Lines of data
-- START --

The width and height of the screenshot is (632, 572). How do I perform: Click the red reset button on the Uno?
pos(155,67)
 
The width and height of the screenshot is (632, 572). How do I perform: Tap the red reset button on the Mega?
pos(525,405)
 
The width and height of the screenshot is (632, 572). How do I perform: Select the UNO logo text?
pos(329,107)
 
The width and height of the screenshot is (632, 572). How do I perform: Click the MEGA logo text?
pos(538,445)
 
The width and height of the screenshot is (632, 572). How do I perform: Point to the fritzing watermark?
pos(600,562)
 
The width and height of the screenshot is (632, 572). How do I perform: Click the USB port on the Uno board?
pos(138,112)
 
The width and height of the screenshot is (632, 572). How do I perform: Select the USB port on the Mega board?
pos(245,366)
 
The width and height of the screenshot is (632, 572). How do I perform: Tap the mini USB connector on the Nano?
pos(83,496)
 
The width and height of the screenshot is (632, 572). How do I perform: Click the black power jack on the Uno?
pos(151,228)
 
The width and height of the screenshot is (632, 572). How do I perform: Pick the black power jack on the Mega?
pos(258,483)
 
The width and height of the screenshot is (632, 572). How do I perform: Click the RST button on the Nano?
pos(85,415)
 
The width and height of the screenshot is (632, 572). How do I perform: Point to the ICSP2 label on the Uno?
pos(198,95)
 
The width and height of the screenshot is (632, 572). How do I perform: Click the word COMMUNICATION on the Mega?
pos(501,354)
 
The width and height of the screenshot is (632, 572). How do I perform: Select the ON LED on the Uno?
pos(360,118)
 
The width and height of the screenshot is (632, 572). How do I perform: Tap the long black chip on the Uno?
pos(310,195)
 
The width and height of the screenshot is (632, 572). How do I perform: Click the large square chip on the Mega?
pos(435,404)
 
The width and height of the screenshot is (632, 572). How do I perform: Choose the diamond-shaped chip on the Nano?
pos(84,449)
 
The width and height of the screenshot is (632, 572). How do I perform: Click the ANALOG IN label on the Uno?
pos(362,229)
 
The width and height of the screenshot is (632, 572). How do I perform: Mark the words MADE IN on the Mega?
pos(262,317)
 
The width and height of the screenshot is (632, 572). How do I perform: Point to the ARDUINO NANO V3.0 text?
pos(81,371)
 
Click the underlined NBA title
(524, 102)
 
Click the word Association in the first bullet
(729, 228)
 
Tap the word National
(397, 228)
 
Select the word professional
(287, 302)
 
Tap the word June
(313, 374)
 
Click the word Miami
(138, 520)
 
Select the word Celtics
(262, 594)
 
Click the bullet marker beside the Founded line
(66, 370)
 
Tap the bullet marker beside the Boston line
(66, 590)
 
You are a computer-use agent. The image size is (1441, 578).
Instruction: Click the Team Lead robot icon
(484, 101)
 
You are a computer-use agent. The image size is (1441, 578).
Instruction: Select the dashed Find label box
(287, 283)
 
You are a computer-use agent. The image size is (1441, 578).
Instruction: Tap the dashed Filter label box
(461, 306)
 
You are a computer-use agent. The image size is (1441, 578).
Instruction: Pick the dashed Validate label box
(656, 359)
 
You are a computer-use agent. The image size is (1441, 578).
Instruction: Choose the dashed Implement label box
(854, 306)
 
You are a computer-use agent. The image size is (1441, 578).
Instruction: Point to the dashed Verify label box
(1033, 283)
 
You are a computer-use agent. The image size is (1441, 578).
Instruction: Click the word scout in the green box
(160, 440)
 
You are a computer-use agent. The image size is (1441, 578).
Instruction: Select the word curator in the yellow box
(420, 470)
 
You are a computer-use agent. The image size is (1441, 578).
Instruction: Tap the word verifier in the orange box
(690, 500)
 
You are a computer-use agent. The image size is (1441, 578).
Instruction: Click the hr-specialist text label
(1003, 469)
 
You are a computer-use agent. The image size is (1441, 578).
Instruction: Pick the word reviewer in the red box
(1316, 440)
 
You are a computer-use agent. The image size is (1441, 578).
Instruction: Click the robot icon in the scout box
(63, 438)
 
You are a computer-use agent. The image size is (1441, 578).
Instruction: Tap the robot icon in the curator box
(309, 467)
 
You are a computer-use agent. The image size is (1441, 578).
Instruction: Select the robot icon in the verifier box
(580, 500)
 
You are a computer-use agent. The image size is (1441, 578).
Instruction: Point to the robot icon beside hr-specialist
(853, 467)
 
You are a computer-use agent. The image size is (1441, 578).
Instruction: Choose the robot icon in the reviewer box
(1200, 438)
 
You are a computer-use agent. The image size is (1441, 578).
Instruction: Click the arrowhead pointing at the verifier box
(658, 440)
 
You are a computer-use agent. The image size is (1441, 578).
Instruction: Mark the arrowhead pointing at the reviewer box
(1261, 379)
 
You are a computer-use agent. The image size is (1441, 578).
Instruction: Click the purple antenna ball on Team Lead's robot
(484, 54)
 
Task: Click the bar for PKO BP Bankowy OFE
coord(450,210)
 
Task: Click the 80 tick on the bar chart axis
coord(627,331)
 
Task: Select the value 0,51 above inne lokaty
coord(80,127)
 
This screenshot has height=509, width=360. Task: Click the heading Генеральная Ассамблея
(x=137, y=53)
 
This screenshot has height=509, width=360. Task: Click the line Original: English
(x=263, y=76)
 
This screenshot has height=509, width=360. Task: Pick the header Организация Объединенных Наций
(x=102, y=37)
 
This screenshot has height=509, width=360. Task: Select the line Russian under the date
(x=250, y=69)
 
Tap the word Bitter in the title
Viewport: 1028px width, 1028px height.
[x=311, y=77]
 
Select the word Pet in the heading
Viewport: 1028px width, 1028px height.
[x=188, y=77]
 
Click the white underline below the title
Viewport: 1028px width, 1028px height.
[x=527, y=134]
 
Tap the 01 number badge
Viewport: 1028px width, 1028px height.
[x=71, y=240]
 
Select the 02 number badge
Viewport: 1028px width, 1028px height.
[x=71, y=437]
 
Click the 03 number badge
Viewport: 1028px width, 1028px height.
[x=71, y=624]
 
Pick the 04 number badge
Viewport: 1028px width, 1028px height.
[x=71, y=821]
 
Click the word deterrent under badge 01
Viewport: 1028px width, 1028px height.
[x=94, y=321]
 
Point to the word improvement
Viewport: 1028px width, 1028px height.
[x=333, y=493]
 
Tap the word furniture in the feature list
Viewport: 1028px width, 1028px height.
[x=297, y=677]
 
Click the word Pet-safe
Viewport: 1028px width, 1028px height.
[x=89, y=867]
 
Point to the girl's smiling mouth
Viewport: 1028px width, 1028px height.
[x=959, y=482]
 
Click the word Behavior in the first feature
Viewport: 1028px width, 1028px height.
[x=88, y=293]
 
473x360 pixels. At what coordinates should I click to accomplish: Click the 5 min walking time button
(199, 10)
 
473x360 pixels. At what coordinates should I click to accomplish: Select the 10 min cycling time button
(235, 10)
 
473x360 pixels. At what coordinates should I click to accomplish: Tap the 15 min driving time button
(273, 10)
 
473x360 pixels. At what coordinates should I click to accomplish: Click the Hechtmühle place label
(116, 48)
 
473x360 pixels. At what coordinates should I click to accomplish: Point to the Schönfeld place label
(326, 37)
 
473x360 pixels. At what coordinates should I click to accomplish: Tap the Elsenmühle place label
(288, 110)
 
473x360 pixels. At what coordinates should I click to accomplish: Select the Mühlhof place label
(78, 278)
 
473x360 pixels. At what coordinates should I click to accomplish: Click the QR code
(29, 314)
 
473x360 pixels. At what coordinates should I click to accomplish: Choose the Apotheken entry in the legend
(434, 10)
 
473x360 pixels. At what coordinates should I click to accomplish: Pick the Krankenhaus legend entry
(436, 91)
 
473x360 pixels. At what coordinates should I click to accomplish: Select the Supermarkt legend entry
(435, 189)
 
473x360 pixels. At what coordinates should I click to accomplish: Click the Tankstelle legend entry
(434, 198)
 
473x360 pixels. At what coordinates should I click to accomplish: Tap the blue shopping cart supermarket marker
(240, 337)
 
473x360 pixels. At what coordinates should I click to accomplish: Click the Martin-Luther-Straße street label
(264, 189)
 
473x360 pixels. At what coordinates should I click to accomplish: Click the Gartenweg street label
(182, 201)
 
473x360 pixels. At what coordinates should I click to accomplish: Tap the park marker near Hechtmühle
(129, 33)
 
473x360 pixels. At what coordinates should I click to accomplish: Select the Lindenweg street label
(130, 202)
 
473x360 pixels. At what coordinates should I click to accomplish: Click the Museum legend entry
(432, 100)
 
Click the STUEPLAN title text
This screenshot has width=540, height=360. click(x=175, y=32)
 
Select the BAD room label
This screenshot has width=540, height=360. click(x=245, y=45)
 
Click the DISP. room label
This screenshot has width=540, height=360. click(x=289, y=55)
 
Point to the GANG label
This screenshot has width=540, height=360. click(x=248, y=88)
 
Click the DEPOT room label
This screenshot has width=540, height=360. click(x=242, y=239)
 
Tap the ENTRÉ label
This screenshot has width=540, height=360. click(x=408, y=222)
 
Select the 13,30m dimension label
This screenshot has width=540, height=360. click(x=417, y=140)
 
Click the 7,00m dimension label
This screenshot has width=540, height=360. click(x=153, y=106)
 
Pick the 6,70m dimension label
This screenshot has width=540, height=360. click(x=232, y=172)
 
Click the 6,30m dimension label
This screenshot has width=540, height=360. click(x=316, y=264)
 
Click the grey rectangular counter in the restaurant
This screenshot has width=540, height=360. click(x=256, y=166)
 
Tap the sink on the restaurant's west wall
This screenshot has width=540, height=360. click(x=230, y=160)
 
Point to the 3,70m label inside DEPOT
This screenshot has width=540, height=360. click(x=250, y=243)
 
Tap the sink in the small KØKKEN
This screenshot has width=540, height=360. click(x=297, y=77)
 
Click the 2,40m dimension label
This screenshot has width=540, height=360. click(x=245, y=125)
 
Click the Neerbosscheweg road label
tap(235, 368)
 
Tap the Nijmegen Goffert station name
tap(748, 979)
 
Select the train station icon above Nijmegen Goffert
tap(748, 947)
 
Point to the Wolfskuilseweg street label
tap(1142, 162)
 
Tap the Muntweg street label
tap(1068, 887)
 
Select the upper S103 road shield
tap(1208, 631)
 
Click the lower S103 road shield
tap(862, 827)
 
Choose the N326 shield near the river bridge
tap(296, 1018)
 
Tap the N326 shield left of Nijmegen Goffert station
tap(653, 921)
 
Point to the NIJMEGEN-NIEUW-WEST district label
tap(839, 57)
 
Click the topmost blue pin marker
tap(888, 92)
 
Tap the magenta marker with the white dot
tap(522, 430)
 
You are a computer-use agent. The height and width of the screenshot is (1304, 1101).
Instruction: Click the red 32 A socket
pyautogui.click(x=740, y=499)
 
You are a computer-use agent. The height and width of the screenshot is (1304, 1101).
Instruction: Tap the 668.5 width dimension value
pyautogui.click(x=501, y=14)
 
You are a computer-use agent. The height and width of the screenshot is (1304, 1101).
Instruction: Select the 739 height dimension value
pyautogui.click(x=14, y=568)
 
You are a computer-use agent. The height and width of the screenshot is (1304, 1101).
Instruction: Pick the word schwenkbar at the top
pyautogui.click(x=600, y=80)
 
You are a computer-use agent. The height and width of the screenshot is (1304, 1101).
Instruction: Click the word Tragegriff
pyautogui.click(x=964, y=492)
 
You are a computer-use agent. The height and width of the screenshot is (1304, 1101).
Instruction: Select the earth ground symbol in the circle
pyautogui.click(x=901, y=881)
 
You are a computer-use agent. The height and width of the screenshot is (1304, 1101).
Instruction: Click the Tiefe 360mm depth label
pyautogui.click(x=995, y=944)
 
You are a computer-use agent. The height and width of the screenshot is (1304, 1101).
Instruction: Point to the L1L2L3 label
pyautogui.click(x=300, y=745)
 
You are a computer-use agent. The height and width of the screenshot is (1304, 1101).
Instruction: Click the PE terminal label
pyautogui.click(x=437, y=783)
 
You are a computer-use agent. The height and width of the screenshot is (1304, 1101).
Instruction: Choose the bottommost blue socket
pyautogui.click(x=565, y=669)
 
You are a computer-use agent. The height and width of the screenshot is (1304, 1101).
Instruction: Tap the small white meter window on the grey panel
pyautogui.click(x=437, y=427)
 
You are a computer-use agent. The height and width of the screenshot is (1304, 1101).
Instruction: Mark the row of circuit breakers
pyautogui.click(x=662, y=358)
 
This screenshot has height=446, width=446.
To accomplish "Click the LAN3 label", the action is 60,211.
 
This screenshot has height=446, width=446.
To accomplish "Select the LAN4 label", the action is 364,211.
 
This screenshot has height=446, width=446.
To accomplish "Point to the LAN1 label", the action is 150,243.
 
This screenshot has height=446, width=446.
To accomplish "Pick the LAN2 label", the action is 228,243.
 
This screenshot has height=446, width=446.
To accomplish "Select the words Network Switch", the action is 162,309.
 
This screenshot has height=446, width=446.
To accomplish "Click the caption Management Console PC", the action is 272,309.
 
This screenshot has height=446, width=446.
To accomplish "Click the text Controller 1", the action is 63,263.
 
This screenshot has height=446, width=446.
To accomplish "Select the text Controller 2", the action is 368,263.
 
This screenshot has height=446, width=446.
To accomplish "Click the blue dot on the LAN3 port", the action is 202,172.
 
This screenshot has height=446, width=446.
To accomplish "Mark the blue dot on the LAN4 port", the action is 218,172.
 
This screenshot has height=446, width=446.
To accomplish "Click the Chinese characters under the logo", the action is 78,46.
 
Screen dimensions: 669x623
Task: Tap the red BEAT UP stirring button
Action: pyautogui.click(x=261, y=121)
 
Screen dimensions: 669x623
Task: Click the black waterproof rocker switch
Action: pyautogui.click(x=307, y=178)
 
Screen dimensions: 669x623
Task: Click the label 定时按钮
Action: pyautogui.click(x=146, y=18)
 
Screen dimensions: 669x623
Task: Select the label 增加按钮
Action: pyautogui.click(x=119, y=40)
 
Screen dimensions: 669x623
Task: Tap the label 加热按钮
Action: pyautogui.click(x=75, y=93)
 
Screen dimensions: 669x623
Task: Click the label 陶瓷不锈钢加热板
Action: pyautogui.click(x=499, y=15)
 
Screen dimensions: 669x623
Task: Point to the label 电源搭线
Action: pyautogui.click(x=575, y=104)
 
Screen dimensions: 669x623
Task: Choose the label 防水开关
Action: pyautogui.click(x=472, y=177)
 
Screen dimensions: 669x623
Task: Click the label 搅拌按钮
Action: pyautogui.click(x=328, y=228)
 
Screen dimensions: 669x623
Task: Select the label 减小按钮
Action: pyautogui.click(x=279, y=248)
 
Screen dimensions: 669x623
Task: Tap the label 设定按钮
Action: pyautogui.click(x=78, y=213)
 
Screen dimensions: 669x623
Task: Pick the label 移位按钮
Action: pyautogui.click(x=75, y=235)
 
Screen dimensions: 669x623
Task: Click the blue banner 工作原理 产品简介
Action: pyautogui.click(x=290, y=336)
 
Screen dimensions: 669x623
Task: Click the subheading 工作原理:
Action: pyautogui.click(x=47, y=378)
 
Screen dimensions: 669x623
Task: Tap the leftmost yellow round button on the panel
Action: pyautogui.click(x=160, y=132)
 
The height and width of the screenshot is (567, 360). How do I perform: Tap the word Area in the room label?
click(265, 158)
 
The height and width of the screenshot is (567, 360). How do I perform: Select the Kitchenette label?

-- END --

- Exercise description: Can you replace "number badge" with "number tag" and leave everything else unchanged in the items that run from the line containing "Select the word Pet in the heading" through the line containing "[x=71, y=437]"? Give back only those lines.

- Answer to this problem:
Select the word Pet in the heading
Viewport: 1028px width, 1028px height.
[x=188, y=77]
 
Click the white underline below the title
Viewport: 1028px width, 1028px height.
[x=527, y=134]
 
Tap the 01 number tag
Viewport: 1028px width, 1028px height.
[x=71, y=240]
 
Select the 02 number tag
Viewport: 1028px width, 1028px height.
[x=71, y=437]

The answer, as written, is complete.